[Listed entries]

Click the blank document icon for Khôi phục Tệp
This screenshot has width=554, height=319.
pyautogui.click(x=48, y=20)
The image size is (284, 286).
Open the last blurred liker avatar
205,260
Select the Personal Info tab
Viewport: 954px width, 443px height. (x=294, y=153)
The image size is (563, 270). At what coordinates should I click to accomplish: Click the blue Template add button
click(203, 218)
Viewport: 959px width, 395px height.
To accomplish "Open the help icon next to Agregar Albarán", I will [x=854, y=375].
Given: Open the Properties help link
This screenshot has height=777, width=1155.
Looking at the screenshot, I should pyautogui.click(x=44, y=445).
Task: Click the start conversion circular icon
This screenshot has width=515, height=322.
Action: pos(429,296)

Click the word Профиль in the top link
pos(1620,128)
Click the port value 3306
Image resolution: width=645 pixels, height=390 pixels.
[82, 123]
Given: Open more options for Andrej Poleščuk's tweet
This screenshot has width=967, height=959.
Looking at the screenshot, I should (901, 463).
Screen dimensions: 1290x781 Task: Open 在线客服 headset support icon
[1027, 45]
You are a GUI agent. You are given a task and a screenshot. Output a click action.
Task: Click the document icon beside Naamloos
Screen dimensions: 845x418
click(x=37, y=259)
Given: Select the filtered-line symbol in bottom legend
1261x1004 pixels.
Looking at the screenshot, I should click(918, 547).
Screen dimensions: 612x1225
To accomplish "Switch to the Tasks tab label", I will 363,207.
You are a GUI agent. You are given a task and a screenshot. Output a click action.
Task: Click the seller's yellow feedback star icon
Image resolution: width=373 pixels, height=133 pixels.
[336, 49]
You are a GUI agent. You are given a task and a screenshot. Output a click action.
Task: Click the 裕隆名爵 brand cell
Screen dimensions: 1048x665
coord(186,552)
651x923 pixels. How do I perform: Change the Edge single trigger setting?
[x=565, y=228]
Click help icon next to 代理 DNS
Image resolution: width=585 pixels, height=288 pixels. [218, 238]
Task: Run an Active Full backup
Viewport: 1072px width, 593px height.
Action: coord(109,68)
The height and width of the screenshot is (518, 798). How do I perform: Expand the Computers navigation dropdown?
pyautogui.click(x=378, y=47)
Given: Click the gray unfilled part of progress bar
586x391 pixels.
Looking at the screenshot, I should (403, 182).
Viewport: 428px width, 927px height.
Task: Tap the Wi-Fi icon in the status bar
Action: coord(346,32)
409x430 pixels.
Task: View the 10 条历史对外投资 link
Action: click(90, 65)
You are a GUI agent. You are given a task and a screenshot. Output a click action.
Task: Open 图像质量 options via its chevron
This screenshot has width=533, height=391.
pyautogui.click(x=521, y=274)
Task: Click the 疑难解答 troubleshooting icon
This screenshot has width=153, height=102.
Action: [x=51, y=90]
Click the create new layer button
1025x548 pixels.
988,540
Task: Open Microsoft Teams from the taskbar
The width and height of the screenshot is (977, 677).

[/Listed entries]

● Work instructions:
Nothing may be left out. Retype all the entries exactly.

● Solution:
Click the blank document icon for Khôi phục Tệp
This screenshot has width=554, height=319.
pyautogui.click(x=48, y=20)
The image size is (284, 286).
Open the last blurred liker avatar
205,260
Select the Personal Info tab
Viewport: 954px width, 443px height. (x=294, y=153)
The image size is (563, 270). At what coordinates should I click to accomplish: Click the blue Template add button
click(203, 218)
Viewport: 959px width, 395px height.
To accomplish "Open the help icon next to Agregar Albarán", I will [x=854, y=375].
Given: Open the Properties help link
This screenshot has height=777, width=1155.
Looking at the screenshot, I should pyautogui.click(x=44, y=445).
Task: Click the start conversion circular icon
This screenshot has width=515, height=322.
Action: pos(429,296)

Click the word Профиль in the top link
pos(1620,128)
Click the port value 3306
Image resolution: width=645 pixels, height=390 pixels.
[82, 123]
Given: Open more options for Andrej Poleščuk's tweet
This screenshot has width=967, height=959.
Looking at the screenshot, I should (901, 463).
Screen dimensions: 1290x781 Task: Open 在线客服 headset support icon
[1027, 45]
You are a GUI agent. You are given a task and a screenshot. Output a click action.
Task: Click the document icon beside Naamloos
Screen dimensions: 845x418
click(x=37, y=259)
Given: Select the filtered-line symbol in bottom legend
1261x1004 pixels.
Looking at the screenshot, I should click(918, 547).
Screen dimensions: 612x1225
To accomplish "Switch to the Tasks tab label", I will 363,207.
You are a GUI agent. You are given a task and a screenshot. Output a click action.
Task: Click the seller's yellow feedback star icon
Image resolution: width=373 pixels, height=133 pixels.
[336, 49]
You are a GUI agent. You are given a task and a screenshot. Output a click action.
Task: Click the 裕隆名爵 brand cell
Screen dimensions: 1048x665
coord(186,552)
651x923 pixels. How do I perform: Change the Edge single trigger setting?
[x=565, y=228]
Click help icon next to 代理 DNS
Image resolution: width=585 pixels, height=288 pixels. [218, 238]
Task: Run an Active Full backup
Viewport: 1072px width, 593px height.
Action: coord(109,68)
The height and width of the screenshot is (518, 798). How do I perform: Expand the Computers navigation dropdown?
pyautogui.click(x=378, y=47)
Given: Click the gray unfilled part of progress bar
586x391 pixels.
Looking at the screenshot, I should (403, 182).
Viewport: 428px width, 927px height.
Task: Tap the Wi-Fi icon in the status bar
Action: coord(346,32)
409x430 pixels.
Task: View the 10 条历史对外投资 link
Action: click(90, 65)
You are a GUI agent. You are given a task and a screenshot. Output a click action.
Task: Open 图像质量 options via its chevron
This screenshot has width=533, height=391.
pyautogui.click(x=521, y=274)
Task: Click the 疑难解答 troubleshooting icon
This screenshot has width=153, height=102.
Action: [x=51, y=90]
Click the create new layer button
1025x548 pixels.
988,540
Task: Open Microsoft Teams from the taskbar
The width and height of the screenshot is (977, 677).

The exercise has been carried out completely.